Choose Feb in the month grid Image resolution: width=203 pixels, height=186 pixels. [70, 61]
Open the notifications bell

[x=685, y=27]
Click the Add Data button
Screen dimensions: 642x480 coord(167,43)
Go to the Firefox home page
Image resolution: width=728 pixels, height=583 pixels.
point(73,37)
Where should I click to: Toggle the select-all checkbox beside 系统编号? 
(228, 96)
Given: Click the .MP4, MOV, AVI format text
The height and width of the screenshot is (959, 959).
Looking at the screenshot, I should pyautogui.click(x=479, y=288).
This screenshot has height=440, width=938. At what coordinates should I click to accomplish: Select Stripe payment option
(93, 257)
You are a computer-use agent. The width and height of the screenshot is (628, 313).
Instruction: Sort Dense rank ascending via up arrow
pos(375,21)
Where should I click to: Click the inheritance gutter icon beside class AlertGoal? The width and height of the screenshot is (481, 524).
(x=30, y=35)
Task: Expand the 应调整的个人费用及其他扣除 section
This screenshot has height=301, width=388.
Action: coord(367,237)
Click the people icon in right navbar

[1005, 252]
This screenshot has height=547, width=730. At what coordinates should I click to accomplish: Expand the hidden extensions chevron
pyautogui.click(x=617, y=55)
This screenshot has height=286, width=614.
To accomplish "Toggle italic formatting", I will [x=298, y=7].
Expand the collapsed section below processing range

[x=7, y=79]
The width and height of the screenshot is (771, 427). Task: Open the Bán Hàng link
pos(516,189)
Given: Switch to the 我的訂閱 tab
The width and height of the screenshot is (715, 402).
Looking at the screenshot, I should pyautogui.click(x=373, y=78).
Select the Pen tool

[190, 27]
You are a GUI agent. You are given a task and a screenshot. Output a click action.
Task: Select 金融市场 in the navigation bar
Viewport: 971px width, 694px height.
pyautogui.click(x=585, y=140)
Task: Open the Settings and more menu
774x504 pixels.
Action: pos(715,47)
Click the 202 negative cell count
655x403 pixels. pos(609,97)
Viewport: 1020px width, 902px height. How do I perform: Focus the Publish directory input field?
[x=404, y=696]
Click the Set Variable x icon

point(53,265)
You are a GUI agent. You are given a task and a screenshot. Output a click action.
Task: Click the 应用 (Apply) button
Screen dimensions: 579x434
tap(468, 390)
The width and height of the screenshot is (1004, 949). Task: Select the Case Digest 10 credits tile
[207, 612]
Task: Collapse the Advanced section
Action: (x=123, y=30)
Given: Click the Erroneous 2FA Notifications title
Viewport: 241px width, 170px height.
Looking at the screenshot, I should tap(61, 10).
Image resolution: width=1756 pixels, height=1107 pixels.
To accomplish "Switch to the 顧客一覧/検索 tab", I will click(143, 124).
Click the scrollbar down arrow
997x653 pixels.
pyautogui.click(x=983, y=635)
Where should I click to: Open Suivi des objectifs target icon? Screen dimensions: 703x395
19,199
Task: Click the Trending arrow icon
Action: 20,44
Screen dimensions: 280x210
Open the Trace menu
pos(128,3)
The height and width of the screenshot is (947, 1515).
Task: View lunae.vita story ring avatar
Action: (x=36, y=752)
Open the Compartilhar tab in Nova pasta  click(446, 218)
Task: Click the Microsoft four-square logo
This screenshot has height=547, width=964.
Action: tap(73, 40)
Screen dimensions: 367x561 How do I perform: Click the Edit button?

════════

In full and without edits, return the listing.

Choose Feb in the month grid Image resolution: width=203 pixels, height=186 pixels. [70, 61]
Open the notifications bell

[x=685, y=27]
Click the Add Data button
Screen dimensions: 642x480 coord(167,43)
Go to the Firefox home page
Image resolution: width=728 pixels, height=583 pixels.
point(73,37)
Where should I click to: Toggle the select-all checkbox beside 系统编号? 
(228, 96)
Given: Click the .MP4, MOV, AVI format text
The height and width of the screenshot is (959, 959).
Looking at the screenshot, I should pyautogui.click(x=479, y=288).
This screenshot has height=440, width=938. At what coordinates should I click to accomplish: Select Stripe payment option
(93, 257)
You are a computer-use agent. The width and height of the screenshot is (628, 313).
Instruction: Sort Dense rank ascending via up arrow
pos(375,21)
Where should I click to: Click the inheritance gutter icon beside class AlertGoal? The width and height of the screenshot is (481, 524).
(x=30, y=35)
Task: Expand the 应调整的个人费用及其他扣除 section
This screenshot has height=301, width=388.
Action: coord(367,237)
Click the people icon in right navbar

[1005, 252]
This screenshot has height=547, width=730. At what coordinates should I click to accomplish: Expand the hidden extensions chevron
pyautogui.click(x=617, y=55)
This screenshot has height=286, width=614.
To accomplish "Toggle italic formatting", I will [x=298, y=7].
Expand the collapsed section below processing range

[x=7, y=79]
The width and height of the screenshot is (771, 427). Task: Open the Bán Hàng link
pos(516,189)
Given: Switch to the 我的訂閱 tab
The width and height of the screenshot is (715, 402).
Looking at the screenshot, I should pyautogui.click(x=373, y=78).
Select the Pen tool

[190, 27]
You are a GUI agent. You are given a task and a screenshot. Output a click action.
Task: Select 金融市场 in the navigation bar
Viewport: 971px width, 694px height.
pyautogui.click(x=585, y=140)
Task: Open the Settings and more menu
774x504 pixels.
Action: pos(715,47)
Click the 202 negative cell count
655x403 pixels. pos(609,97)
Viewport: 1020px width, 902px height. How do I perform: Focus the Publish directory input field?
[x=404, y=696]
Click the Set Variable x icon

point(53,265)
You are a GUI agent. You are given a task and a screenshot. Output a click action.
Task: Click the 应用 (Apply) button
Screen dimensions: 579x434
tap(468, 390)
The width and height of the screenshot is (1004, 949). Task: Select the Case Digest 10 credits tile
[207, 612]
Task: Collapse the Advanced section
Action: (x=123, y=30)
Given: Click the Erroneous 2FA Notifications title
Viewport: 241px width, 170px height.
Looking at the screenshot, I should tap(61, 10).
Image resolution: width=1756 pixels, height=1107 pixels.
To accomplish "Switch to the 顧客一覧/検索 tab", I will click(143, 124).
Click the scrollbar down arrow
997x653 pixels.
pyautogui.click(x=983, y=635)
Where should I click to: Open Suivi des objectifs target icon? Screen dimensions: 703x395
19,199
Task: Click the Trending arrow icon
Action: 20,44
Screen dimensions: 280x210
Open the Trace menu
pos(128,3)
The height and width of the screenshot is (947, 1515).
Task: View lunae.vita story ring avatar
Action: (x=36, y=752)
Open the Compartilhar tab in Nova pasta  click(446, 218)
Task: Click the Microsoft four-square logo
This screenshot has height=547, width=964.
Action: tap(73, 40)
Screen dimensions: 367x561 How do I perform: Click the Edit button?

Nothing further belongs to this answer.